The plaintiff, a tenant in an apartment house, was injured by turning off a faucet in the bathroom of her apartment. Her testimony was that she felt a sudden sensation of pain and found that her hand was bleeding profusely and that an artery had been cut and an examination developed the fact that the porcelain handle of the faucet had broken in her hand and a jagged piece of porcelain had cut it. The defendant was the manufacturer of the particular faucet. She sued the defendant for damages, her husband joining in for loss of his wife’s services. Each plaintiff had a judgment and on these *285appeals the points are made, first, that the court erred in refusing a nonsuit on the grounds that no duty by the defendant to the plaintiffs was shown; also, that there was no evidence of negligence on the part of the defendant; and that the court should have directed a verdict for the defendant on the ground that the evidence showed conclusively that the defendant had used due care in making tests; also, that there was no proof that the defect in the handle was a proximate cause of the injury; that there was no proof that the handle was defective when it left the hands of the defendant; that the court erred in permitting the witness Holden to testify as an expert; and that it refused to charge certain requests.

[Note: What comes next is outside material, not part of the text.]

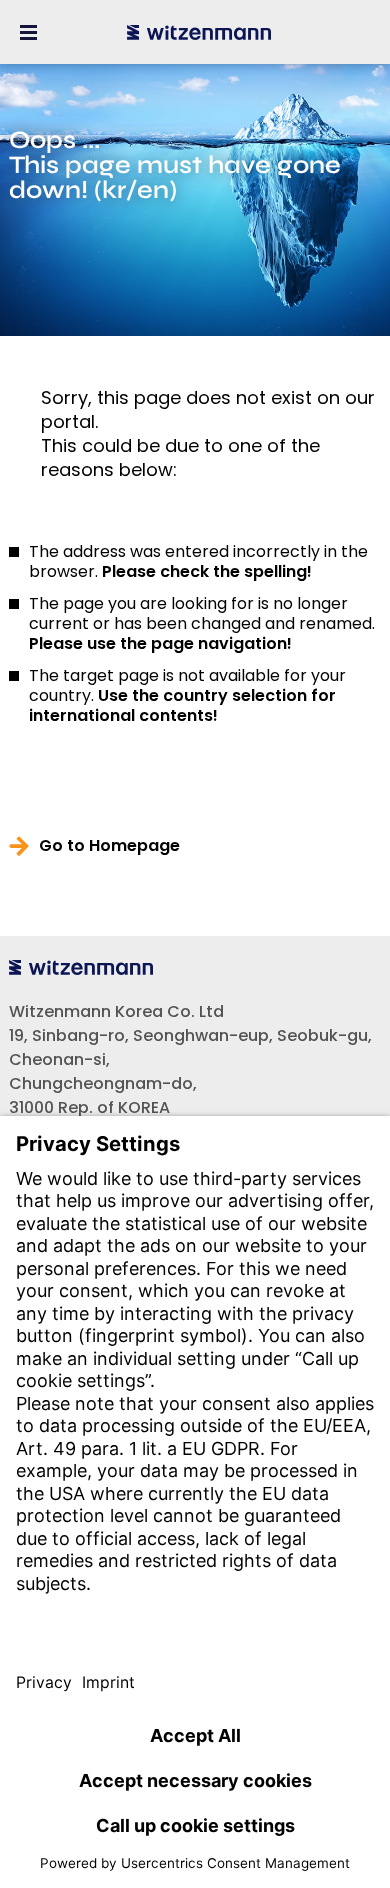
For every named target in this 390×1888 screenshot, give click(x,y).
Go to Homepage (109, 846)
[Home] (199, 32)
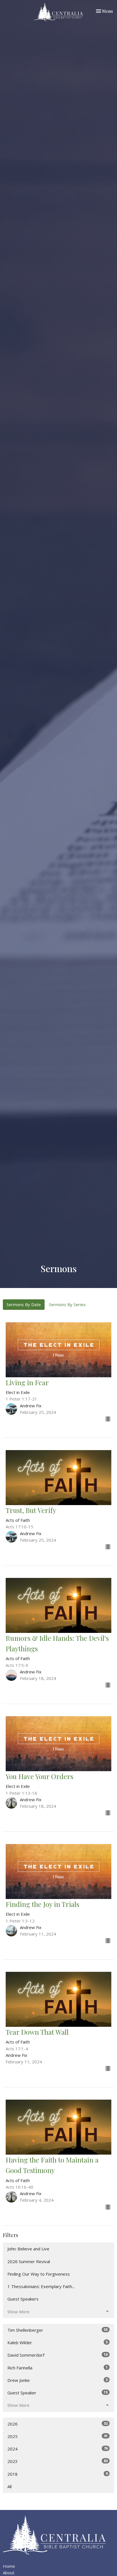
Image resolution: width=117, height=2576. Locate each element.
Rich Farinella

We consider that a question for the jury was presented on all the material aspects of the case. It was conceded that the defendant had made the faucet in question and there was evidence to show that these porcelain handles were liable to break if not properly manufactured. A handle of this sort is something which is more or less in constant use and it is necessarily subject to a certain amount of shock in turning on and off, so that it is quite reasonable to say that a manufacturer should use due care to manufacture it with the quality of resisting this ordinary usage. Apparently it broke when the faucet was being turned off in the usual and ordinary way. Such an occurrence would seem to speak of negligent construction but, apart from this, there was the testimony of the witness Holden, who claimed to have examined the broken pieces, that the handle had been over-baked and was consequently brittle. It is claimed that an article of this kind does not come within the class of articles with respect to which action will lie in cases of defect causing injury, but to this we are unable to agree. In recent years there have been a number of cases in •our reports in which simple articles have broken down with consequent injury to the users. In several of these cases the plaintiff failed of recovery because the action was brought not against the manufacturer but against the merchant who had in good faith bought the article from the manufacturer as, for example, a ginger ale bottle and the wheel of an automobile. Here the suit is directly against the manufacturer, and, *286properly so. The evidence for the defendant tending to show proper construction merely imposed upon the jury a duty of weighing the evidence in that regard.

The testimony of the witness Holden we think was properly admitted. He said that he had been in the business of plumbing contractor for twenty-one years and had inspected thousands of faucets in that time. This seemed to be enough to satisfy the court in admitting his testimony to the jury for whatever weight the jury might be disposed to give it.

The court was asked to qualify a charge with relation to the duty owed by the manufacturer in the following manner: “But even so, if you find that this article is not inherently dangerous, that is, not dangeruos in itself, nor is it likely to become dangerous when put to the use for which it is intended, then the defendant, Standard Sanitary Manufacturing Company owes to the plaintiff no duty whatsoever.”

What we have said above in relation to the motions to non-suit, and to direct, covers this point also.

We find no injurious error and therefore the judgment will be affirmed.